But will we continue to need nuclear power?

The National Renewable Energy Laboratory (NREL) recently released a study that was interpreted by some as concluding that renewables such as wind and solar can provide the vast majority of America’s electricity. However, an April Washing-ton Post article analyzed the study and reached different conclusions. The Post stated that the limits of renewable energy reinforce the need to more aggressively explore next generation nuclear technologies that can provide better safety, nuclear waste, and security (non-proliferation) solutions that can be more economical to build. Although renewables are and will continue to be an important part of the U.S. energy portfolio, most experts conclude that they will not be able to dominate the energy mix, though they certainly can become a bigger play.

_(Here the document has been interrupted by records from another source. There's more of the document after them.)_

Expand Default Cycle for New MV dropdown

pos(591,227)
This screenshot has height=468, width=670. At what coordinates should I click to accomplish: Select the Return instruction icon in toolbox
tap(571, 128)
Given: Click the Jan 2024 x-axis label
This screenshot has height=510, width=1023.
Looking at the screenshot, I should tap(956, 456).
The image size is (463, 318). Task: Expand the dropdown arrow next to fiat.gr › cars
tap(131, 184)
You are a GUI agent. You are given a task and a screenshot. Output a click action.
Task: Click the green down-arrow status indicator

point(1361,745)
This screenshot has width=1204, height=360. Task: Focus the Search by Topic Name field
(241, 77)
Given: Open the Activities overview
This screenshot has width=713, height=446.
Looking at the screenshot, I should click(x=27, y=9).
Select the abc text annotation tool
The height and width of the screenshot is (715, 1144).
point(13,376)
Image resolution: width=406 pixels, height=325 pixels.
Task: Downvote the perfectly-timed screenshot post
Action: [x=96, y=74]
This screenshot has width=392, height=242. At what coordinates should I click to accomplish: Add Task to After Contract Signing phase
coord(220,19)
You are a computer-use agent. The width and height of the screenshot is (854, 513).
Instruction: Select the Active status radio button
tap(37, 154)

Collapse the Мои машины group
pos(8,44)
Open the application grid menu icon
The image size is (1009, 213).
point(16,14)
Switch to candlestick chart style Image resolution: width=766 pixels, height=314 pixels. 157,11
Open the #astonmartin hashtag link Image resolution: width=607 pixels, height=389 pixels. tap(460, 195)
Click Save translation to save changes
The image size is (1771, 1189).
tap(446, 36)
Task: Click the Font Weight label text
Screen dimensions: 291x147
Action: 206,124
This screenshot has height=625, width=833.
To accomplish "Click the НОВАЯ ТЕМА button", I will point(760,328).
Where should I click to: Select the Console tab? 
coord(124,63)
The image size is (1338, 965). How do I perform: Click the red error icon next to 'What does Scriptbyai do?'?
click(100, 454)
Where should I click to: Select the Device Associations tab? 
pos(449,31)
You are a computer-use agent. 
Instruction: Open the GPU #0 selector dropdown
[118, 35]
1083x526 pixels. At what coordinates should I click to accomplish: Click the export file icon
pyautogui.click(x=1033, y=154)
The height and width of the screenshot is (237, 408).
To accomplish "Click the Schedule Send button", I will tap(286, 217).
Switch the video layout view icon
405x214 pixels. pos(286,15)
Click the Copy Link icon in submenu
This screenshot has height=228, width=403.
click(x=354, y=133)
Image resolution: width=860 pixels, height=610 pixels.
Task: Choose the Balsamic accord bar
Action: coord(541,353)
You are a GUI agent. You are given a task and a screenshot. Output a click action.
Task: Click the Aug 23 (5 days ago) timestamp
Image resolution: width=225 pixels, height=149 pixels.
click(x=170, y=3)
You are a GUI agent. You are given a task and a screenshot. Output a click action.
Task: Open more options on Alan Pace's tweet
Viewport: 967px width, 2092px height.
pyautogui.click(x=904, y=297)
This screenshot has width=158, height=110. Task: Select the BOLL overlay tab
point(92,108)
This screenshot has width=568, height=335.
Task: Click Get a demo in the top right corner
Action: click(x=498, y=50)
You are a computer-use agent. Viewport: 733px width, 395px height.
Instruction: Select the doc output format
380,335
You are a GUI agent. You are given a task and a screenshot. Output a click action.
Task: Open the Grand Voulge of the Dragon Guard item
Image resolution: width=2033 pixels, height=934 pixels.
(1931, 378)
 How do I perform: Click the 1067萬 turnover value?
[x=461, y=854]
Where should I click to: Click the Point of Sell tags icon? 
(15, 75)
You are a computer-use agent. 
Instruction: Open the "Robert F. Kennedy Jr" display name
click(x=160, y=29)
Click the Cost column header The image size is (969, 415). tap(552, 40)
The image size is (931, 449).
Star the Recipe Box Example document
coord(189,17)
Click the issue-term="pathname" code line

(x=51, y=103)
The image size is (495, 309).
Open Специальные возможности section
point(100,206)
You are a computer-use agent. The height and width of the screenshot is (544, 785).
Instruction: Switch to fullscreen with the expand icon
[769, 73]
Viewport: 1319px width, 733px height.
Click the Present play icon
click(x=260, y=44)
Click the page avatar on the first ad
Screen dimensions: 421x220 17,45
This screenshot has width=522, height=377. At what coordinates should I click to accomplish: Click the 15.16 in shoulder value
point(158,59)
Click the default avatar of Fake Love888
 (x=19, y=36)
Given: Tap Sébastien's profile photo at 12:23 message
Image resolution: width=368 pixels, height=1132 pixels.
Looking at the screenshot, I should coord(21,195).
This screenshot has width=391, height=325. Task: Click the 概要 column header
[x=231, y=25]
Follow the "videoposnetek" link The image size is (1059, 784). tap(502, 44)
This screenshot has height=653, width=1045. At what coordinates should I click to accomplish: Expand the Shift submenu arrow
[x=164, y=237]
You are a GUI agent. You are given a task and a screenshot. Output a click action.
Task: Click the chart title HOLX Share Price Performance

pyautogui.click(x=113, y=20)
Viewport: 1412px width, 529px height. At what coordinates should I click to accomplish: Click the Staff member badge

Looking at the long-term energy picture reveals that nuclear power will continue to have a key role. According to the U.S. Energy Information Administration (EIA), nuclear power’s share of the electricity mix is expected to decrease by only 2% by 2040, losing some ground to natural gas and renewables, which will also absorb increases in demand. With any future regulatory effort to capture fees for carbon allowances, nuclear power’s estimated share of generation increases anywhere from 7-18%, taking the gains from coal. Global long-term estimates show that nuclear power’s overall proportion of electricity generation stays fairly constant, with losses in Europe and gains in Asia, according to the International Energy Agency.

In sum, nuclear power will continue to be a significant electricity generator in the U.S. and internationally. Advanced nuclear technologies currently being realized bring significant advantages over current reactors. Future technologies hold even more promise to enhance the safety, security and economics of nuclear power while incorporating nuclear waste solutions
( Source : Nuclear Power International )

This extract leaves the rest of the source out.